KUALA KAPUAS — Angka kelulusan siswa SMK Maharati di Desa Buhut Jaya, Kecamatan Kapuas Tengah, mencatatkan tren positif pada tahun 2026. Sebanyak 79 wisudawan angkatan ketiga resmi dilepas, jumlah ini meningkat hingga 54 persen jika dibandingkan dengan total lulusan pada angkatan pertama sekolah tersebut.
Para wisudawan berasal dari dua program keahlian yang dirancang untuk kebutuhan industri saat ini. Sebanyak 51 siswa merupakan lulusan Jurusan Teknik Alat Berat (TAB), sementara 28 siswa lainnya menyelesaikan pendidikan di Jurusan Desain Komunikasi Visual (DKV).
Peningkatan jumlah lulusan ini menjadi indikator tingginya kepercayaan masyarakat terhadap kualitas pendidikan di SMK Maharati. Sekolah ini berada di area operasional ring satu PT Pamapersada Nusantara (PAMA) dan dikelola bersama PT Tuah Turangga Agung (TTA) melalui Yayasan Bina Harati PAMA.

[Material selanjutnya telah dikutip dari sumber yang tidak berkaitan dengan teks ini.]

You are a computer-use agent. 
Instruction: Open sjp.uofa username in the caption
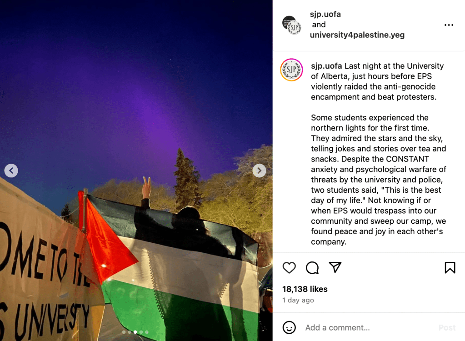coord(326,66)
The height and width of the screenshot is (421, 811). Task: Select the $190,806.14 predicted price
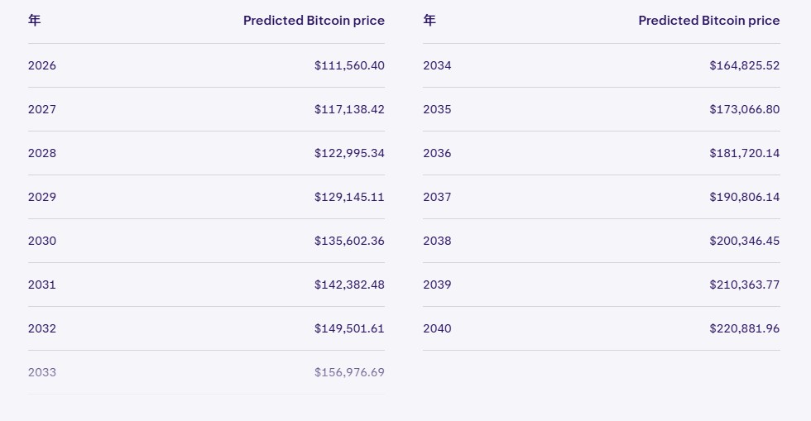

Presiden Direktur PT Pamapersada Nusantara (PAMA), Hendra Hutahean, menyebutkan bahwa momentum ini merupakan awal dari kolaborasi jangka panjang. Ia menekankan pentingnya sinergi antara dunia usaha, pemerintah, dan masyarakat dalam memajukan pendidikan di wilayah pedalaman.
“Apa yang kita rayakan hari ini adalah awal, bukan akhir. Ke depan, kolaborasi antara dunia usaha, pemerintah, dan masyarakat harus terus kita perkuat. Karena pendidikan bukan tanggung jawab satu pihak, tetapi tanggung jawab kita bersama,” ujar Hendra saat membuka acara pada Sabtu (9/5/2026).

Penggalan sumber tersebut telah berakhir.